# Building CM7 for Mecha (almost there) - Need a little "real" Dev help



## jcporter80 (Jun 6, 2011)

So, I am trying to revive the CM7 builds that Slayher was doing for the Mecha and originally I was doing it for only myself (really did not want to get caught up in the whole dev scene), but it seems now I need some help, and have to let me secret out. Of course I started with Slayher and that guy was more than helpful! He is one super awesome guy but is also SUPER busy (I can't imagine working like he does plus have 6 kids and still have time to help me when he can). This is where I am at...

After talking with Slayher and understanding what he did in the past I took on the challenge of rebasing the CM source with his source. Most of that was fairly painless with the exception of the android_frameworks_base side of things. There are 351 commits when I rebase and I know that most of them don't matter.

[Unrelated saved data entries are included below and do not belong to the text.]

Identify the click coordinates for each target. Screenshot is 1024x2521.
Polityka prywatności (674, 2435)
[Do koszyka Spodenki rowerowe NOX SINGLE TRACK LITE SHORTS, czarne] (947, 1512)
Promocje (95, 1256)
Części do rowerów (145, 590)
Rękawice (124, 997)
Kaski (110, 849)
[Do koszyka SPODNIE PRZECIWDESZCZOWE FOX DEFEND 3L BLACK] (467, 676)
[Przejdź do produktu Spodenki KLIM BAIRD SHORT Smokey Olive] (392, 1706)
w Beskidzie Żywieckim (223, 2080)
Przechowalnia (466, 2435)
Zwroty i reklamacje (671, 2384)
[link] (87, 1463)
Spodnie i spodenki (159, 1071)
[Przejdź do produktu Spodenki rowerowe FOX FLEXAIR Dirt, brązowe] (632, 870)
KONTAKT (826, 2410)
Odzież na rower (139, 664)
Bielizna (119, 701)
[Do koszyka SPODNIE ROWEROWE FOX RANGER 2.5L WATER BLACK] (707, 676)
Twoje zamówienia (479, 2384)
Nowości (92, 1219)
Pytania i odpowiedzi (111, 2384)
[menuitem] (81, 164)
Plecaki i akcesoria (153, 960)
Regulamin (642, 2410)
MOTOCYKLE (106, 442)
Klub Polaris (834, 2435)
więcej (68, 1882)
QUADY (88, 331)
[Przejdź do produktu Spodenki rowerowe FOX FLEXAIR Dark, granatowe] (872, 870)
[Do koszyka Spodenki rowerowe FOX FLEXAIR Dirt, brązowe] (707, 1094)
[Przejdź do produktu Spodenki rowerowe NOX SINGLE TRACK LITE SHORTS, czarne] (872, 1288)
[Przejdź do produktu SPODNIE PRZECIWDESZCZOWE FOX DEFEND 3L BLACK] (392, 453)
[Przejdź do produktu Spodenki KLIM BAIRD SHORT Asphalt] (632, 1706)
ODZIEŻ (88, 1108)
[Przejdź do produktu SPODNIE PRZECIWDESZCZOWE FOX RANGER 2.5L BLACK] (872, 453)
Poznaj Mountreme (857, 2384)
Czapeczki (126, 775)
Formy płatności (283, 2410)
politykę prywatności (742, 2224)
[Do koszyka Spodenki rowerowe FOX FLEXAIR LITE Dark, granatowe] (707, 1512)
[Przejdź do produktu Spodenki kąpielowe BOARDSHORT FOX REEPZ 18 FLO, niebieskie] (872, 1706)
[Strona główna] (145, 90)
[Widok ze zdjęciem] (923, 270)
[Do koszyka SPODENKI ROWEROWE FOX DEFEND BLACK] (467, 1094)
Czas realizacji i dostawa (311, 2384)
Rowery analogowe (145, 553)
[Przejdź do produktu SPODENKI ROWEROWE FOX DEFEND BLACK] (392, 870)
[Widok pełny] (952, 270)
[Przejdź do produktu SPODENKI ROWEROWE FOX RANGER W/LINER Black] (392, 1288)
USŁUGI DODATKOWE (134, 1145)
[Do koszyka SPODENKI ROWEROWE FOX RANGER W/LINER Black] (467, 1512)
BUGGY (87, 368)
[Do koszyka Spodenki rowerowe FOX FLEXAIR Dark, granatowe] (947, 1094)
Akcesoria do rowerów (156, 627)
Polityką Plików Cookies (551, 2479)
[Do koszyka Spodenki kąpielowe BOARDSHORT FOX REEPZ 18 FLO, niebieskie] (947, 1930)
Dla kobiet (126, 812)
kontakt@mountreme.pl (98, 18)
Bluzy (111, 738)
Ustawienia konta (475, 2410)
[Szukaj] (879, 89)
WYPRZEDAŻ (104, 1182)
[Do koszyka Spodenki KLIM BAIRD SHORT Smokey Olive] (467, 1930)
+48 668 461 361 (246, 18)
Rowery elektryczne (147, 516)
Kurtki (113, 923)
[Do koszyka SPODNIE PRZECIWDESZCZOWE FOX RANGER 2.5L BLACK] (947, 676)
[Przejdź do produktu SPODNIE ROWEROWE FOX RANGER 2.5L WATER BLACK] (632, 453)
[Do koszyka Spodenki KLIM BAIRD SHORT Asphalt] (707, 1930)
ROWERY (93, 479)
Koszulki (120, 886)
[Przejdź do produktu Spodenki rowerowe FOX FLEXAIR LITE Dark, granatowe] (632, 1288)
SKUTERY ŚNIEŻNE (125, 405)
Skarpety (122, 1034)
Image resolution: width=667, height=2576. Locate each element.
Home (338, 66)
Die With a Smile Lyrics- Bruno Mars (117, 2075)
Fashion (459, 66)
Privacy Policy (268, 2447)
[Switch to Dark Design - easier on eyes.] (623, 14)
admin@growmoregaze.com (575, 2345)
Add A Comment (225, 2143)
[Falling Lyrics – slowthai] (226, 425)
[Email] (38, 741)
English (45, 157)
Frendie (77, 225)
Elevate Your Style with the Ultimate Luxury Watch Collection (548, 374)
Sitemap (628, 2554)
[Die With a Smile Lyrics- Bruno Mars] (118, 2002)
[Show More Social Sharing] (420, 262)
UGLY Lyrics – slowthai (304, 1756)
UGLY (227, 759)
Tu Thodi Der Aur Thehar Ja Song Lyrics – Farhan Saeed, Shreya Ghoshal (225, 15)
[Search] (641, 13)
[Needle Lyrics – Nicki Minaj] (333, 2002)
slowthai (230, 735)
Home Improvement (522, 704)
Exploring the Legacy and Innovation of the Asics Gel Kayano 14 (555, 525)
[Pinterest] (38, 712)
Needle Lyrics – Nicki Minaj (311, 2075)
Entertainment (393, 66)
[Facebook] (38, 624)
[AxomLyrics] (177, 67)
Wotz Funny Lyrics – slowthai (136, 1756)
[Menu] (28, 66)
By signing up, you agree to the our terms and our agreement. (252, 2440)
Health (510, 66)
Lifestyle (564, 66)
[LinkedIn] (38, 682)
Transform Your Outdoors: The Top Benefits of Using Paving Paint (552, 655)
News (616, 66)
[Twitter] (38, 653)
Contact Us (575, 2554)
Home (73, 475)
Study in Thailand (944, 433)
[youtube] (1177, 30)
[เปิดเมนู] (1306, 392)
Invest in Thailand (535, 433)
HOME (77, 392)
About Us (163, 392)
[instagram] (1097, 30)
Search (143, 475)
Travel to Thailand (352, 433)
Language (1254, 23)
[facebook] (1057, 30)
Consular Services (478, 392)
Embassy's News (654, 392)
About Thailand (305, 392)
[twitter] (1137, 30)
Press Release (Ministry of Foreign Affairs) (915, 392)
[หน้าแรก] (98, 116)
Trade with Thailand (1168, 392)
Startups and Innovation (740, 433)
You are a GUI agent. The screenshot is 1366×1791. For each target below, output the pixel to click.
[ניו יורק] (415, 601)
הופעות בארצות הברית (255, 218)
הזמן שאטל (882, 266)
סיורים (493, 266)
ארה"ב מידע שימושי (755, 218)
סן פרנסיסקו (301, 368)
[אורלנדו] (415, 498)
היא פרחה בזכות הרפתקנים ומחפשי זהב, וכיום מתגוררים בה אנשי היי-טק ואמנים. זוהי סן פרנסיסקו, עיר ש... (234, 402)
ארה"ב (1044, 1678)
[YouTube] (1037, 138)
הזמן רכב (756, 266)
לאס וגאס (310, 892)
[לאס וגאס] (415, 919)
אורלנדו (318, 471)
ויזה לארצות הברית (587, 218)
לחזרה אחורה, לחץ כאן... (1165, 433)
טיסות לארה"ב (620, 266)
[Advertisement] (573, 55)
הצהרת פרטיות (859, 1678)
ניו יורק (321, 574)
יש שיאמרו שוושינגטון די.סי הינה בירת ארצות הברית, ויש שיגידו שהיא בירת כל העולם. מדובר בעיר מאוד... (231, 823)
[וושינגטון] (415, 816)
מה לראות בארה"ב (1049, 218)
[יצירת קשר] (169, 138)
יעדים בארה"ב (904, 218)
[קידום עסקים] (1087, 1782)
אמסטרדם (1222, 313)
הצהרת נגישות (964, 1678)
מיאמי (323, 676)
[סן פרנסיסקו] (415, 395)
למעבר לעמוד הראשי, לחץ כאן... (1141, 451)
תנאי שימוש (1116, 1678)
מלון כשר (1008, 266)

My question is if someone that has worked on the TBolt side of things can help me out a bit with what I need to add and what I can skip. I was told to stay away from anything to do with the RIL and there are a lot of those commits (especially LGEStarRIL). I went through and tried myself a couple times, but keep getting errors during compiling.

So, to the dev community I ask for a little guidance. I know I am unproven, but I am learning. Can I get someone to help me over this hurdle? I put a link to the list of commits that shows up during the rebase. Any help or guidance would be appreciated!

http://pastebin.com/Q30sKzJn


----------



## Hellboy (May 8, 2012)

Try getting intouch with protekk. I think he was also on the CM7 rom with slayer. WOW Slayer has 6 kids? How does he keep his sanity and put out great stuff. Also try the maker of the thundershed rom he knows his stuff.


----------



## watson387 (Sep 2, 2011)

Hellboy said:


> Try getting intouch with protekk. I think he was also on the CM7 rom with slayer. WOW Slayer has 6 kids? How does he keep his sanity and put out great stuff. Also try the maker of the thundershed rom he knows his stuff.


Protekk had his own CM7 rom for quite a while. He didn't work on Slayher's afaik. I liked Protekk's version better though.

Sent from my ADR6400L using Tapatalk 2


----------



## yarly (Jun 22, 2011)

I was using this more or less when I was building cm 7 for the TB myself

http://pastie.org/pr...qemogaftixdovba

it also assumes you have at least a 4 core CPU to build with (make -j8)


----------



## jcporter80 (Jun 6, 2011)

yarly said:


> I was using this more or less when I was building cm 7 for the TB myself
> 
> http://pastie.org/pr...qemogaftixdovba
> 
> it also assumes you have at least a 4 core CPU to build with (make -j8)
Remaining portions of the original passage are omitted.